"""

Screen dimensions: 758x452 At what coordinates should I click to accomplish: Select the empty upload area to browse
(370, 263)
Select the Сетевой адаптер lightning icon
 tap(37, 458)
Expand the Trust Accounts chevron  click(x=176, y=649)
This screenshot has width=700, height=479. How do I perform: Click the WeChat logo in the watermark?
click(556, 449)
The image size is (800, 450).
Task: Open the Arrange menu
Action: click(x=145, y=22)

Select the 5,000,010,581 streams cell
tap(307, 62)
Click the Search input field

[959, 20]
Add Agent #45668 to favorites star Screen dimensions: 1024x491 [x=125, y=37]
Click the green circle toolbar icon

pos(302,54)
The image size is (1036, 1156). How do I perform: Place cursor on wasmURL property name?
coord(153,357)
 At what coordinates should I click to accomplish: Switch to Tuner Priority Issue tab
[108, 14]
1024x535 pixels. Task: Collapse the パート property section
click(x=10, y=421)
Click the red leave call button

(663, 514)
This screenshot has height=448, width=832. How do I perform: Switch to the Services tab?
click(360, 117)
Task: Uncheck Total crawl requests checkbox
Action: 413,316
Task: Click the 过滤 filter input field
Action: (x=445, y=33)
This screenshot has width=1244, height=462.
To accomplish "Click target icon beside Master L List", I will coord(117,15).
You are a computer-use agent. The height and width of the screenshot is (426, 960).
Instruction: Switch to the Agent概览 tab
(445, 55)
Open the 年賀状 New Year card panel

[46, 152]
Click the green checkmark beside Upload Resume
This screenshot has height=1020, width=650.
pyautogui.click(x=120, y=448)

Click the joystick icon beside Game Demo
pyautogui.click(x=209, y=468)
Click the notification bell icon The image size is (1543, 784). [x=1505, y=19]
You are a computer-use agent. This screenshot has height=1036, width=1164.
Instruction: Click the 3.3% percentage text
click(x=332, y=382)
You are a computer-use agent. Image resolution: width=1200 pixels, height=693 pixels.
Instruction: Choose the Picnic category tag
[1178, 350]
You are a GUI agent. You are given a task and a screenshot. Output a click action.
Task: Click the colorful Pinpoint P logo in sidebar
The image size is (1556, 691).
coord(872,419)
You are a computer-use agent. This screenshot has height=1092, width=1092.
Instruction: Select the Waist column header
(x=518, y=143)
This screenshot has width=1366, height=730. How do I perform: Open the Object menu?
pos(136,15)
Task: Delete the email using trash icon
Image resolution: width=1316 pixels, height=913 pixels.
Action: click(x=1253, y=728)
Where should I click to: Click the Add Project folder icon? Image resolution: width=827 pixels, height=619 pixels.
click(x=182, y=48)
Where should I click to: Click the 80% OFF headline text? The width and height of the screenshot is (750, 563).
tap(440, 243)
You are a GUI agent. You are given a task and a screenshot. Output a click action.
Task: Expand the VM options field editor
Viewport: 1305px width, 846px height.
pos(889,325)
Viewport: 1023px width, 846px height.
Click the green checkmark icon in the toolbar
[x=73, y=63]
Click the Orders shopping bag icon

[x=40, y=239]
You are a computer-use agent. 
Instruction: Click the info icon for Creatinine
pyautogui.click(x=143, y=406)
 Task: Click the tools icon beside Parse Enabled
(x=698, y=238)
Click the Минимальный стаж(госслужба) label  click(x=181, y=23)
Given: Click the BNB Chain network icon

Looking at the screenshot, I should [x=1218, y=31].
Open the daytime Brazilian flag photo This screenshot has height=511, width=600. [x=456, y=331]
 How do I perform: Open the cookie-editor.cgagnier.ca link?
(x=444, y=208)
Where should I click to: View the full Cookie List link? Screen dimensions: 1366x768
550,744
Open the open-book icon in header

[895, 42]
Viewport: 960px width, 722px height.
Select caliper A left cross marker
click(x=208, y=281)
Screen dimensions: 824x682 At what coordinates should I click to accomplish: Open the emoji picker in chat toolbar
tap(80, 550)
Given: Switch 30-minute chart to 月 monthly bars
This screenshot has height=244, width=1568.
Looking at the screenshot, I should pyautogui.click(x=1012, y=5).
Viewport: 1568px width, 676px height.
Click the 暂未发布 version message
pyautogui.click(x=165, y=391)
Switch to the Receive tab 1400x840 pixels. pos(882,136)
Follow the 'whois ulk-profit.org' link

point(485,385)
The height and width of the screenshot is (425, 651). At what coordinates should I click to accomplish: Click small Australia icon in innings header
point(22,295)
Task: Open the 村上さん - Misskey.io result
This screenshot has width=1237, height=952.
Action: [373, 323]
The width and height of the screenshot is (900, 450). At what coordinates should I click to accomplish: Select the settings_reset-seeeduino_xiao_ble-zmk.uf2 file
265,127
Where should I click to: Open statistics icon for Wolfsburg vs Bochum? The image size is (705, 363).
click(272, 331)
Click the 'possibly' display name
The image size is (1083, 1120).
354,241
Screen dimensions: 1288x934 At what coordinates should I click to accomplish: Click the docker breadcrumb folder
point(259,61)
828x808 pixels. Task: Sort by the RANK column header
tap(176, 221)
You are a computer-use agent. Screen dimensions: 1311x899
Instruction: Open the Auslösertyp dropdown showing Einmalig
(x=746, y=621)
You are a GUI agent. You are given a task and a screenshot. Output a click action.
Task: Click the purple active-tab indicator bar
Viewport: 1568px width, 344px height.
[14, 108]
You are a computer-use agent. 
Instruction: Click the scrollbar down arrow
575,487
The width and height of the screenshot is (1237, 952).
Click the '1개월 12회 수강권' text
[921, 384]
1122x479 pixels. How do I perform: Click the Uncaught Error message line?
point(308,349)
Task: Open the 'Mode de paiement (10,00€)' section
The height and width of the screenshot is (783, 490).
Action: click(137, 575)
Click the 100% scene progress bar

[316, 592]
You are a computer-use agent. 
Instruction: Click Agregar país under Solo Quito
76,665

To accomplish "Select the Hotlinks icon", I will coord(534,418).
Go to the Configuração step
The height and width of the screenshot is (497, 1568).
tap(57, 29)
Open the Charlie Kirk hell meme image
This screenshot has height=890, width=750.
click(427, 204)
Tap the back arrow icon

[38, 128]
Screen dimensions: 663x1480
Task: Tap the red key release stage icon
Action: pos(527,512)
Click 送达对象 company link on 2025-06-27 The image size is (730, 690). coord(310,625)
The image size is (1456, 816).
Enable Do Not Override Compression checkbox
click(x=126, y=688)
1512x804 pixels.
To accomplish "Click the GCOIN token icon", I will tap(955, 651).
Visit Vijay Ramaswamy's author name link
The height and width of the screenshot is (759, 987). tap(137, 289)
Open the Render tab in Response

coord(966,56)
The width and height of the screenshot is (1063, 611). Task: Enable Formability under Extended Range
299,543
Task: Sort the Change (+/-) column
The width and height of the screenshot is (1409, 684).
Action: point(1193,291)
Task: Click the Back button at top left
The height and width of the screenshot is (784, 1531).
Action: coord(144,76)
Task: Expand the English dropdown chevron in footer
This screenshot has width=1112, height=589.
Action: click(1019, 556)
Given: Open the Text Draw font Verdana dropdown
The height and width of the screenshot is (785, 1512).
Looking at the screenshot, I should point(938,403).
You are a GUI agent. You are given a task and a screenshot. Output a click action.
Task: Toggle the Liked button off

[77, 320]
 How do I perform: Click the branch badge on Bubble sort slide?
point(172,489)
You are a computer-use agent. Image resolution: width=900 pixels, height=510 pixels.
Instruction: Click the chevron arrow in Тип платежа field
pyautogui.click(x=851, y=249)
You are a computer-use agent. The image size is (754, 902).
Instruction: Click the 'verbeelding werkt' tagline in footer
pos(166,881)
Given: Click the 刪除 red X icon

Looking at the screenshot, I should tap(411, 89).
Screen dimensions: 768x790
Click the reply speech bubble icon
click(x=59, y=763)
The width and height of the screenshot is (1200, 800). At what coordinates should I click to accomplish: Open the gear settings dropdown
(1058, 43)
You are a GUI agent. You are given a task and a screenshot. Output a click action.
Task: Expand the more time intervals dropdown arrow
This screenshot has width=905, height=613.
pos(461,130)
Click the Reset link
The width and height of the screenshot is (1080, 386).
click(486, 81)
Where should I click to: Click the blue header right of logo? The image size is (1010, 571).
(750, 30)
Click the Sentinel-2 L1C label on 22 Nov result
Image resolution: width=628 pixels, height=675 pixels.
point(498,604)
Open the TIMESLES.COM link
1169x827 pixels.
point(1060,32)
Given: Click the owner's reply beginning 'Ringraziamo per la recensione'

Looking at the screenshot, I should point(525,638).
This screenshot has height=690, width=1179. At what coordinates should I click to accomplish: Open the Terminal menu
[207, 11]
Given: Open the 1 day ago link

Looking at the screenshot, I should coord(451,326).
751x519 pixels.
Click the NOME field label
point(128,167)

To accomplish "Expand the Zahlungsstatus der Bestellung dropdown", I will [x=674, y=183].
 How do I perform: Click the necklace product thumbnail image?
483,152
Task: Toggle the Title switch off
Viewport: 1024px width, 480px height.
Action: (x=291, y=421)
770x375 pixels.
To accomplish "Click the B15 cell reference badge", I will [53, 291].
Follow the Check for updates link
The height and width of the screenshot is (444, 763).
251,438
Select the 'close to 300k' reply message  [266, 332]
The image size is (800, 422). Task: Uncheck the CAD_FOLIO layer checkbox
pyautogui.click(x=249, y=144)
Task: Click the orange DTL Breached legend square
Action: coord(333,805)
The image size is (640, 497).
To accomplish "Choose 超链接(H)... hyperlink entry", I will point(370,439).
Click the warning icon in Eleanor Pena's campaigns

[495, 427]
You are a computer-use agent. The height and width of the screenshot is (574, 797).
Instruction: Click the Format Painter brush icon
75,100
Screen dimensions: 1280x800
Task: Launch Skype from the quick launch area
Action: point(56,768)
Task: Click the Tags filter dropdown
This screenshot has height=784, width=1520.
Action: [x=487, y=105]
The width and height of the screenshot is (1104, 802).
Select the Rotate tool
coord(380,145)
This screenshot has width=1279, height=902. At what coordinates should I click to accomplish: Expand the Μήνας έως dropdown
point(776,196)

"""

§ What to work on: Begin at the first line of the records above and restate each line word for word, stopping after the line with "Expand the Trust".

§ Exercise result:
Screen dimensions: 758x452 At what coordinates should I click to accomplish: Select the empty upload area to browse
(370, 263)
Select the Сетевой адаптер lightning icon
 tap(37, 458)
Expand the Trust Accounts chevron  click(x=176, y=649)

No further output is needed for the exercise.